* **Work instructions**
Your answer should be the complete set of entries, transcribed exactly.

* **Stored data**
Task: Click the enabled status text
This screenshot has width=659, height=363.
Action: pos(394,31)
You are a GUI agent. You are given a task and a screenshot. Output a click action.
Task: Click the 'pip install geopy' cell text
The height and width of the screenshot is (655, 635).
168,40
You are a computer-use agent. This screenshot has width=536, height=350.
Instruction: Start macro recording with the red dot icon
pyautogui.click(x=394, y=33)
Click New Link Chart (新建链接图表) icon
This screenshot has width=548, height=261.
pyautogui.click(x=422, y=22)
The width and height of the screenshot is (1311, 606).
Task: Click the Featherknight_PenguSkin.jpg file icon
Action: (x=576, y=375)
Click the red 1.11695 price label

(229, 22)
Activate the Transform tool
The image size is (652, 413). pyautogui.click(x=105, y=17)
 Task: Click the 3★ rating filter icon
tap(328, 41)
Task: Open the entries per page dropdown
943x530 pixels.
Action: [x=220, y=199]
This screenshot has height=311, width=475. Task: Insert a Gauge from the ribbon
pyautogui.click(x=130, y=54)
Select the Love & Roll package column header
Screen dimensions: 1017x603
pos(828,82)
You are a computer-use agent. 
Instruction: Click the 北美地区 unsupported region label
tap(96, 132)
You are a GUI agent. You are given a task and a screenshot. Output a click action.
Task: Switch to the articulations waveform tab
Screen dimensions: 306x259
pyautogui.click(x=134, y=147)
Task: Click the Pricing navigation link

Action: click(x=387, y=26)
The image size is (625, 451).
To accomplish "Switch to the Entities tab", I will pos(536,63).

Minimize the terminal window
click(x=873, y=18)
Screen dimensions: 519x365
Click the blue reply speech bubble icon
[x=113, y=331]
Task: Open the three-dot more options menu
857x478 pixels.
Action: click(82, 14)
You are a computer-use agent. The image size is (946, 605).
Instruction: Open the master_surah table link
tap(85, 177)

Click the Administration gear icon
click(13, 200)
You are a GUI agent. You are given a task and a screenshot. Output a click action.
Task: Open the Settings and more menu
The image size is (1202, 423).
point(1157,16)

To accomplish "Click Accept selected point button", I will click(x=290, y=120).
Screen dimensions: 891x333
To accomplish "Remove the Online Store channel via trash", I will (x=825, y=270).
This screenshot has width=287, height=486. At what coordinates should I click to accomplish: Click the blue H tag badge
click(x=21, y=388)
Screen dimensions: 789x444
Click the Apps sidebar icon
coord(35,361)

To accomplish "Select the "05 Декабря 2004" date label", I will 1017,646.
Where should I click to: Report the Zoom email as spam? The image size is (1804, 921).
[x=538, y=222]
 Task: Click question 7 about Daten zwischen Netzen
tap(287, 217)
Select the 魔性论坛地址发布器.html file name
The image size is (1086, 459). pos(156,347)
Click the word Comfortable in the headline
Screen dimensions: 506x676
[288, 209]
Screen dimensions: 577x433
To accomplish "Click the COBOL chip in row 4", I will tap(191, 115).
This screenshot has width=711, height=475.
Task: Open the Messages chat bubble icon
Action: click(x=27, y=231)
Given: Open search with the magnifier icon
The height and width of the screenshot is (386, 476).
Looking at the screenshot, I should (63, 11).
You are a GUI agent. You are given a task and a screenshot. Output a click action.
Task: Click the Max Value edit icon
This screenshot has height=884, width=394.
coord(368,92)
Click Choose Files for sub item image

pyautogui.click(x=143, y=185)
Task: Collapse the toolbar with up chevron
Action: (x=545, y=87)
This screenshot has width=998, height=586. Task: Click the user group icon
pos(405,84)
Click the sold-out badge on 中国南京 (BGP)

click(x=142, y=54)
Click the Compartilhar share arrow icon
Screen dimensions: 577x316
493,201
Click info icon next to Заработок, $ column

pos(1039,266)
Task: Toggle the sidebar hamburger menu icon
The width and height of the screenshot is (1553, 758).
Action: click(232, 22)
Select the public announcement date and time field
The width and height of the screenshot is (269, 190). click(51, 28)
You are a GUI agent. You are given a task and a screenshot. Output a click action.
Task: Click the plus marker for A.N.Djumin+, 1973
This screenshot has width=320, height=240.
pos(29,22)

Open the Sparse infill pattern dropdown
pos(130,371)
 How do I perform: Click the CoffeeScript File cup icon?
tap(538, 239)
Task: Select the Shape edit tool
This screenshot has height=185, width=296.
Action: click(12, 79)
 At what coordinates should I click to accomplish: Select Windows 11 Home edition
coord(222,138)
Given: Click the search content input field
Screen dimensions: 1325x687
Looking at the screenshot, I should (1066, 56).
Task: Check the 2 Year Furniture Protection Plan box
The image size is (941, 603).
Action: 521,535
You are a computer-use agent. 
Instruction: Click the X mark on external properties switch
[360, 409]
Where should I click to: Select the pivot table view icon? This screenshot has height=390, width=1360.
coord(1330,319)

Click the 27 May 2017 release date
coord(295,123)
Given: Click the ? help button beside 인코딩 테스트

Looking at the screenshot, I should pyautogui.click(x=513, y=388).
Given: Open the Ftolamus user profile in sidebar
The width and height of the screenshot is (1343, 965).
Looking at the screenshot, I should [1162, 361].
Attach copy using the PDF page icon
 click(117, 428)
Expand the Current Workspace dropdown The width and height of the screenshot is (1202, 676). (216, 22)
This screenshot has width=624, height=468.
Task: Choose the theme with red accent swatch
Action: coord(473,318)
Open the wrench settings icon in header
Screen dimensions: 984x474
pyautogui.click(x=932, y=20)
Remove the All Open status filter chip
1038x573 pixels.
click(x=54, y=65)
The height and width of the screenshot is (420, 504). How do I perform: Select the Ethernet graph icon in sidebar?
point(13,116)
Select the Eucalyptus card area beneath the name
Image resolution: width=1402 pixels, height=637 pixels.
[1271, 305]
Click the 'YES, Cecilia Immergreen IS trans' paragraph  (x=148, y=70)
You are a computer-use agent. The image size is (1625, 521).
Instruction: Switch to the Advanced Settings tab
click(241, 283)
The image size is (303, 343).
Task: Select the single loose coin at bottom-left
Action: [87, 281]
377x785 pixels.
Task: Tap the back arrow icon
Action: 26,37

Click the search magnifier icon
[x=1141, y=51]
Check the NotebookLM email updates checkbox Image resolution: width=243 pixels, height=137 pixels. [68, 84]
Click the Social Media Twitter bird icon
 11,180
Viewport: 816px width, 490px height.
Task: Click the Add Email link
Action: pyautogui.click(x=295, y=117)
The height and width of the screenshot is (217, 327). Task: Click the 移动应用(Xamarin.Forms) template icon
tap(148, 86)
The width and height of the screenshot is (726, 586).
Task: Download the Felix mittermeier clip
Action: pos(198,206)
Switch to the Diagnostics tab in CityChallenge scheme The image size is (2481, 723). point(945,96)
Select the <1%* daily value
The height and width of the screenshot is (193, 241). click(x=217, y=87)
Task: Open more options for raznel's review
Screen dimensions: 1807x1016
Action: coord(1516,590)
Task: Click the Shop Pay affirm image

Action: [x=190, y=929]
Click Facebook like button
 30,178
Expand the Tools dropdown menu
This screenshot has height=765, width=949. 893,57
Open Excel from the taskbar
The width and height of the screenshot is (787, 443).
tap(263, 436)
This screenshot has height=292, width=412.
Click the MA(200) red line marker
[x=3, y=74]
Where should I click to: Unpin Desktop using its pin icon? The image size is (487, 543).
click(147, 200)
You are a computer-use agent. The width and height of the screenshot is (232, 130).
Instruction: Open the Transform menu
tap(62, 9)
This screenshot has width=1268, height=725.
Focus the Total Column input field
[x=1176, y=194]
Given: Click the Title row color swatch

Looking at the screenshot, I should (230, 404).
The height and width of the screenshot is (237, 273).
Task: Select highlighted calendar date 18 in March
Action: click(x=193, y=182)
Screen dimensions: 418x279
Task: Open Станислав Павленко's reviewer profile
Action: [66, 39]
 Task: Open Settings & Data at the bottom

* **Solution**
Task: Click the enabled status text
This screenshot has width=659, height=363.
Action: pos(394,31)
You are a GUI agent. You are given a task and a screenshot. Output a click action.
Task: Click the 'pip install geopy' cell text
The height and width of the screenshot is (655, 635).
168,40
You are a computer-use agent. This screenshot has width=536, height=350.
Instruction: Start macro recording with the red dot icon
pyautogui.click(x=394, y=33)
Click New Link Chart (新建链接图表) icon
This screenshot has width=548, height=261.
pyautogui.click(x=422, y=22)
The width and height of the screenshot is (1311, 606).
Task: Click the Featherknight_PenguSkin.jpg file icon
Action: (x=576, y=375)
Click the red 1.11695 price label

(229, 22)
Activate the Transform tool
The image size is (652, 413). pyautogui.click(x=105, y=17)
 Task: Click the 3★ rating filter icon
tap(328, 41)
Task: Open the entries per page dropdown
943x530 pixels.
Action: [x=220, y=199]
This screenshot has height=311, width=475. Task: Insert a Gauge from the ribbon
pyautogui.click(x=130, y=54)
Select the Love & Roll package column header
Screen dimensions: 1017x603
pos(828,82)
You are a computer-use agent. 
Instruction: Click the 北美地区 unsupported region label
tap(96, 132)
You are a GUI agent. You are given a task and a screenshot. Output a click action.
Task: Switch to the articulations waveform tab
Screen dimensions: 306x259
pyautogui.click(x=134, y=147)
Task: Click the Pricing navigation link

Action: click(x=387, y=26)
The image size is (625, 451).
To accomplish "Switch to the Entities tab", I will pos(536,63).

Minimize the terminal window
click(x=873, y=18)
Screen dimensions: 519x365
Click the blue reply speech bubble icon
[x=113, y=331]
Task: Open the three-dot more options menu
857x478 pixels.
Action: click(82, 14)
You are a computer-use agent. The image size is (946, 605).
Instruction: Open the master_surah table link
tap(85, 177)

Click the Administration gear icon
click(13, 200)
You are a GUI agent. You are given a task and a screenshot. Output a click action.
Task: Open the Settings and more menu
The image size is (1202, 423).
point(1157,16)

To accomplish "Click Accept selected point button", I will click(x=290, y=120).
Screen dimensions: 891x333
To accomplish "Remove the Online Store channel via trash", I will (x=825, y=270).
This screenshot has width=287, height=486. At what coordinates should I click to accomplish: Click the blue H tag badge
click(x=21, y=388)
Screen dimensions: 789x444
Click the Apps sidebar icon
coord(35,361)

To accomplish "Select the "05 Декабря 2004" date label", I will 1017,646.
Where should I click to: Report the Zoom email as spam? The image size is (1804, 921).
[x=538, y=222]
 Task: Click question 7 about Daten zwischen Netzen
tap(287, 217)
Select the 魔性论坛地址发布器.html file name
The image size is (1086, 459). pos(156,347)
Click the word Comfortable in the headline
Screen dimensions: 506x676
[288, 209]
Screen dimensions: 577x433
To accomplish "Click the COBOL chip in row 4", I will tap(191, 115).
This screenshot has width=711, height=475.
Task: Open the Messages chat bubble icon
Action: click(x=27, y=231)
Given: Open search with the magnifier icon
The height and width of the screenshot is (386, 476).
Looking at the screenshot, I should (63, 11).
You are a GUI agent. You are given a task and a screenshot. Output a click action.
Task: Click the Max Value edit icon
This screenshot has height=884, width=394.
coord(368,92)
Click Choose Files for sub item image

pyautogui.click(x=143, y=185)
Task: Collapse the toolbar with up chevron
Action: (x=545, y=87)
This screenshot has width=998, height=586. Task: Click the user group icon
pos(405,84)
Click the sold-out badge on 中国南京 (BGP)

click(x=142, y=54)
Click the Compartilhar share arrow icon
Screen dimensions: 577x316
493,201
Click info icon next to Заработок, $ column

pos(1039,266)
Task: Toggle the sidebar hamburger menu icon
The width and height of the screenshot is (1553, 758).
Action: click(232, 22)
Select the public announcement date and time field
The width and height of the screenshot is (269, 190). click(51, 28)
You are a GUI agent. You are given a task and a screenshot. Output a click action.
Task: Click the plus marker for A.N.Djumin+, 1973
This screenshot has width=320, height=240.
pos(29,22)

Open the Sparse infill pattern dropdown
pos(130,371)
 How do I perform: Click the CoffeeScript File cup icon?
tap(538, 239)
Task: Select the Shape edit tool
This screenshot has height=185, width=296.
Action: click(12, 79)
 At what coordinates should I click to accomplish: Select Windows 11 Home edition
coord(222,138)
Given: Click the search content input field
Screen dimensions: 1325x687
Looking at the screenshot, I should (1066, 56).
Task: Check the 2 Year Furniture Protection Plan box
The image size is (941, 603).
Action: 521,535
You are a computer-use agent. 
Instruction: Click the X mark on external properties switch
[360, 409]
Where should I click to: Select the pivot table view icon? This screenshot has height=390, width=1360.
coord(1330,319)

Click the 27 May 2017 release date
coord(295,123)
Given: Click the ? help button beside 인코딩 테스트

Looking at the screenshot, I should pyautogui.click(x=513, y=388).
Given: Open the Ftolamus user profile in sidebar
The width and height of the screenshot is (1343, 965).
Looking at the screenshot, I should [1162, 361].
Attach copy using the PDF page icon
 click(117, 428)
Expand the Current Workspace dropdown The width and height of the screenshot is (1202, 676). (216, 22)
This screenshot has width=624, height=468.
Task: Choose the theme with red accent swatch
Action: coord(473,318)
Open the wrench settings icon in header
Screen dimensions: 984x474
pyautogui.click(x=932, y=20)
Remove the All Open status filter chip
1038x573 pixels.
click(x=54, y=65)
The height and width of the screenshot is (420, 504). How do I perform: Select the Ethernet graph icon in sidebar?
point(13,116)
Select the Eucalyptus card area beneath the name
Image resolution: width=1402 pixels, height=637 pixels.
[1271, 305]
Click the 'YES, Cecilia Immergreen IS trans' paragraph  (x=148, y=70)
You are a computer-use agent. The image size is (1625, 521).
Instruction: Switch to the Advanced Settings tab
click(241, 283)
The image size is (303, 343).
Task: Select the single loose coin at bottom-left
Action: [87, 281]
377x785 pixels.
Task: Tap the back arrow icon
Action: 26,37

Click the search magnifier icon
[x=1141, y=51]
Check the NotebookLM email updates checkbox Image resolution: width=243 pixels, height=137 pixels. [68, 84]
Click the Social Media Twitter bird icon
 11,180
Viewport: 816px width, 490px height.
Task: Click the Add Email link
Action: pyautogui.click(x=295, y=117)
The height and width of the screenshot is (217, 327). Task: Click the 移动应用(Xamarin.Forms) template icon
tap(148, 86)
The width and height of the screenshot is (726, 586).
Task: Download the Felix mittermeier clip
Action: pos(198,206)
Switch to the Diagnostics tab in CityChallenge scheme The image size is (2481, 723). point(945,96)
Select the <1%* daily value
The height and width of the screenshot is (193, 241). click(x=217, y=87)
Task: Open more options for raznel's review
Screen dimensions: 1807x1016
Action: coord(1516,590)
Task: Click the Shop Pay affirm image

Action: [x=190, y=929]
Click Facebook like button
 30,178
Expand the Tools dropdown menu
This screenshot has height=765, width=949. 893,57
Open Excel from the taskbar
The width and height of the screenshot is (787, 443).
tap(263, 436)
This screenshot has height=292, width=412.
Click the MA(200) red line marker
[x=3, y=74]
Where should I click to: Unpin Desktop using its pin icon? The image size is (487, 543).
click(147, 200)
You are a computer-use agent. The width and height of the screenshot is (232, 130).
Instruction: Open the Transform menu
tap(62, 9)
This screenshot has width=1268, height=725.
Focus the Total Column input field
[x=1176, y=194]
Given: Click the Title row color swatch

Looking at the screenshot, I should (230, 404).
The height and width of the screenshot is (237, 273).
Task: Select highlighted calendar date 18 in March
Action: click(x=193, y=182)
Screen dimensions: 418x279
Task: Open Станислав Павленко's reviewer profile
Action: [66, 39]
 Task: Open Settings & Data at the bottom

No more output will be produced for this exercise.